Saturday, March 13, 2010
Select the person whose writings did NOT inspire the American Revolution:
a. St. Thomas Aquinas
b. John Calvin
c. Thomas Jefferson
d. William Blackstone
Correct Answer: C
Explanation: Thomas Jefferson's notion of "separation of church and state" was rejected by the founding fathers, who established the United States according to Christian principles.

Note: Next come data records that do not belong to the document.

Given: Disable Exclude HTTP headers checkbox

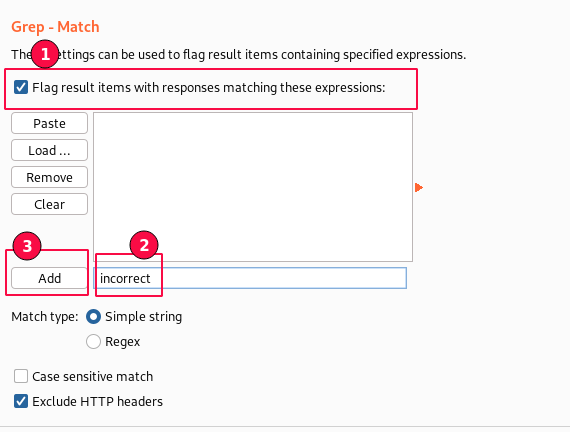Looking at the screenshot, I should tap(21, 401).
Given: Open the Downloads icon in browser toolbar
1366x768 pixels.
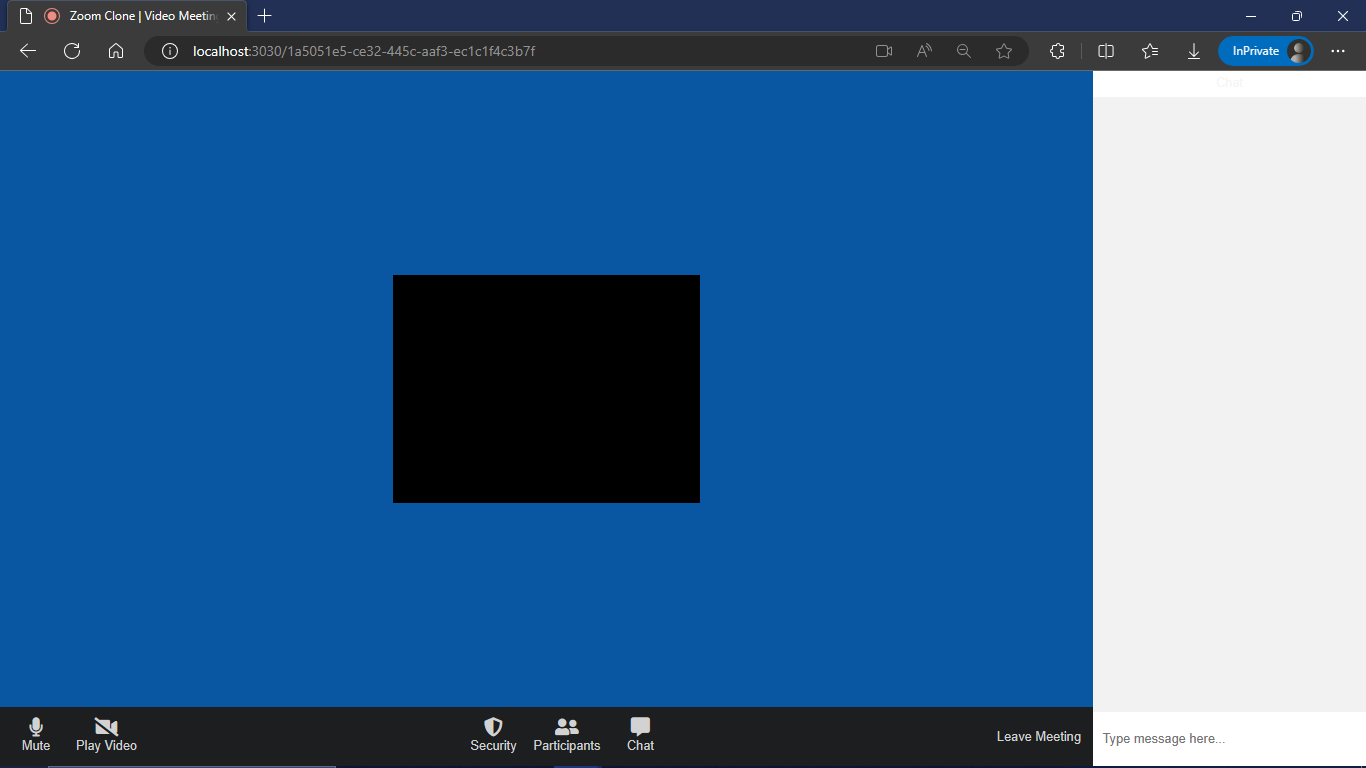Looking at the screenshot, I should (x=1193, y=50).
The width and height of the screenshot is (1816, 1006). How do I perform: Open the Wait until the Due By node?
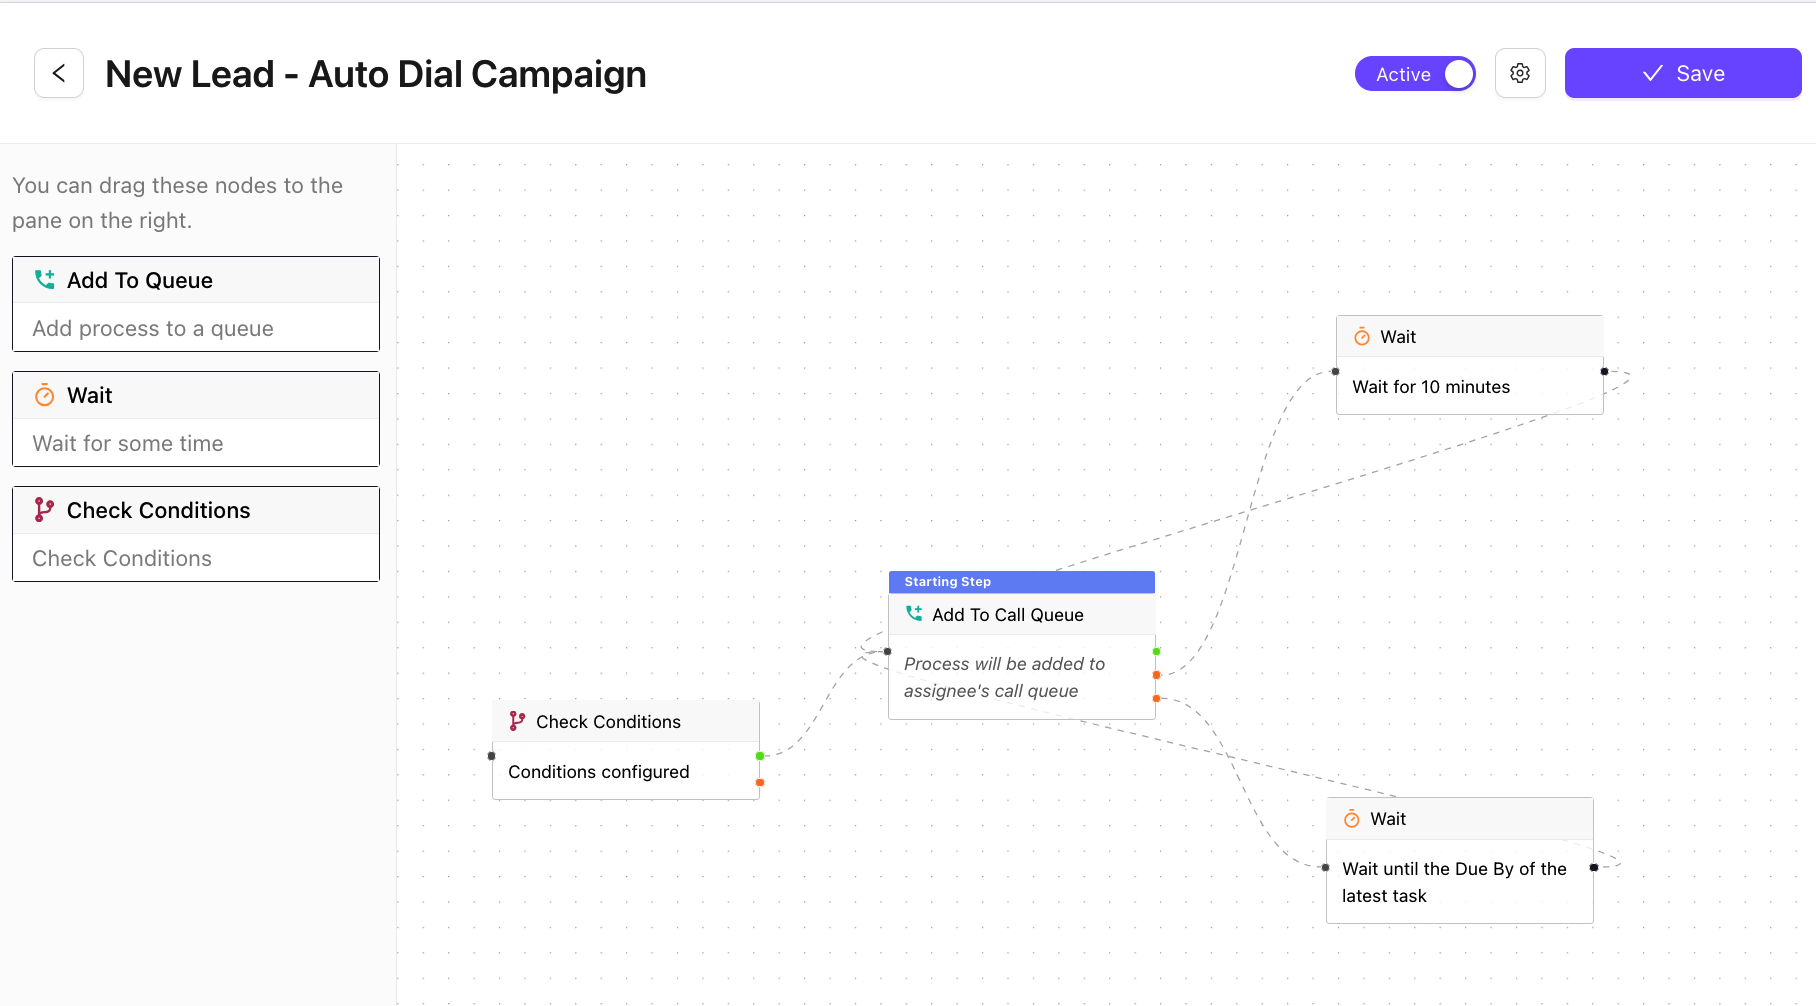(x=1459, y=881)
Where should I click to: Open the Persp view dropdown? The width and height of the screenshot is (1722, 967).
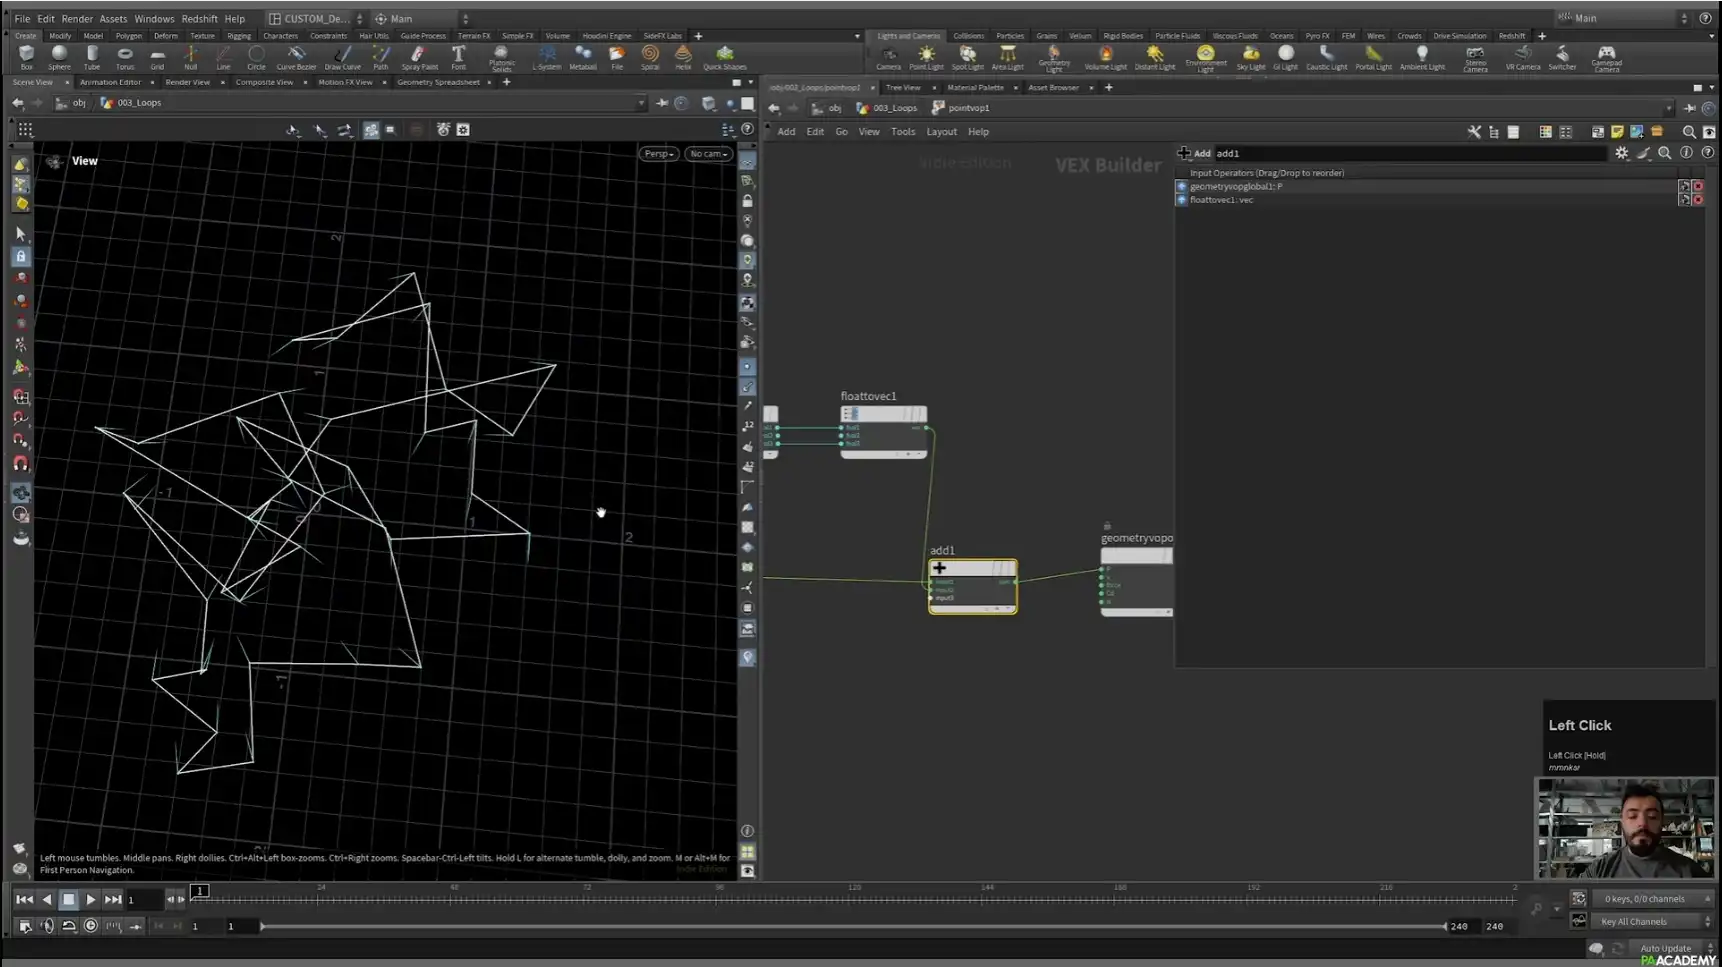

More Explanation: Texas has tentatively approved a new educational curriculum which rejects Thomas Jefferson's influence and favors Blackstone, Calvin, and Aquinas. It is thus possible that this hypothetical question would "correctly" be answered with "Thomas Jefferson."
There are 100 other amendments to the state approved curriculum, including replacing the word “capitalism” with “free-enterprise system” and adding Phyllis Schlafly to the list of important historical figures.
If the curriculum passes, it should make teaching future constitutional law students from Texas quite interesting.
Saturday, February 27, 2010
The New Yorker has a regular feature that provides a cartoon drawing requiring a caption; the March 1, 2010 contest (#229) with its drawing by Paul Noth might inspire some contributions from ConLaw buffs. Enter at New Yorker website here. The deadline is 11.59 pm Sunday, February 28, 2010; 250 character limit.